While a composite score provides a relatively good measure for the desirability for any particular media, especially when compared against other composite scores, the present inventor determined that the resulting relative composite scores may be misleading of the desirability of the content. For example, a particular audiovisual program may have only a limited occurrence of a particular event or item, in which case the composite score will likely consider that limited occurrence as being fully present in the program. However, a different audiovisual program may have frequent occurrences of a particular event or item, in which case the composite score will likely merely consider that frequent occurrence in the same manner as the limited occurrence. Accordingly, it may be preferable to rank programs at an intermediate level, described later. Also, it is not preferable to combine the preference values into a single composite preference value. Instead, each score, which is evaluated using its associated preference value, is combined into a composite score. When examining a user preference, it may be useful to combine one or more of the preference values, but this is actually combining the resultant scores when the preference is found to match a corresponding program description attribute. Also, it is likewise preferable not to compare a score against a preference value. Rather, the score is the result of the actual test considered with the preference value, and this score should be compared against other scores or against implementation-fixed thresholds.

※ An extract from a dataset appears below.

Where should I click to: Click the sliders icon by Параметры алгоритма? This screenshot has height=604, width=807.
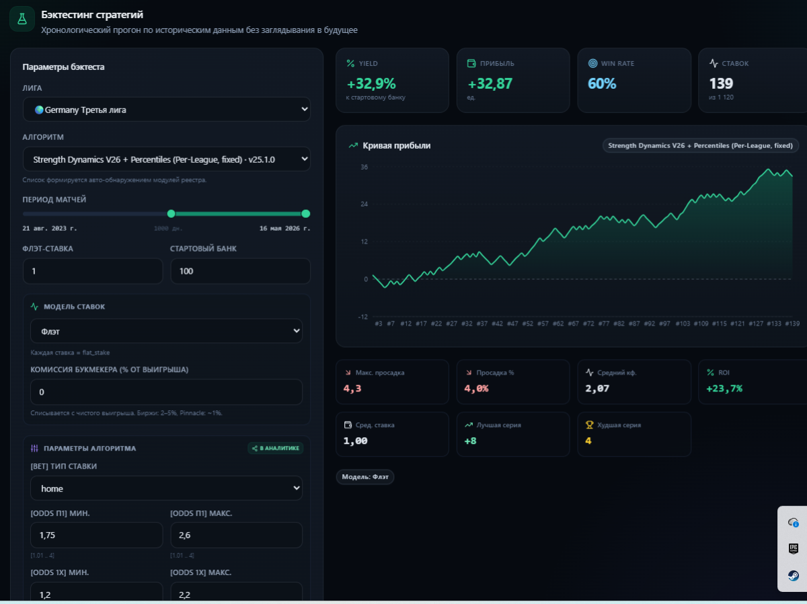(x=35, y=448)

There are preferably at least two distinct processes occurring when the filter agent 600 processes a user preference 608. One process is the filtering of programs (pass or reject). The other process is the scoring and ranking of the selected programs into an ordered list (e.g., from most preferred to least preferred). The ranking values may be any type of indication, as desired. These two processes may be implemented by a variety of functions (e.g. filtering-function ε {Boolean-AND, Boolean-OR, etc.}, ranking-function ε {MIN, MAX, SUM, AVG, etc.}). These two processes may be distinct, such as, filter then rank, or rank then filter, or they may be integrated, namely, simultaneously filter and rank. In the hierarchical combination of user preferences, each combinatorial operator (AND, OR, etc) preferably implements some form of a filtering function and a ranking function. There may be a family of varieties of the AND and OR operators (or other operators) which implement different filtering and ranking functions.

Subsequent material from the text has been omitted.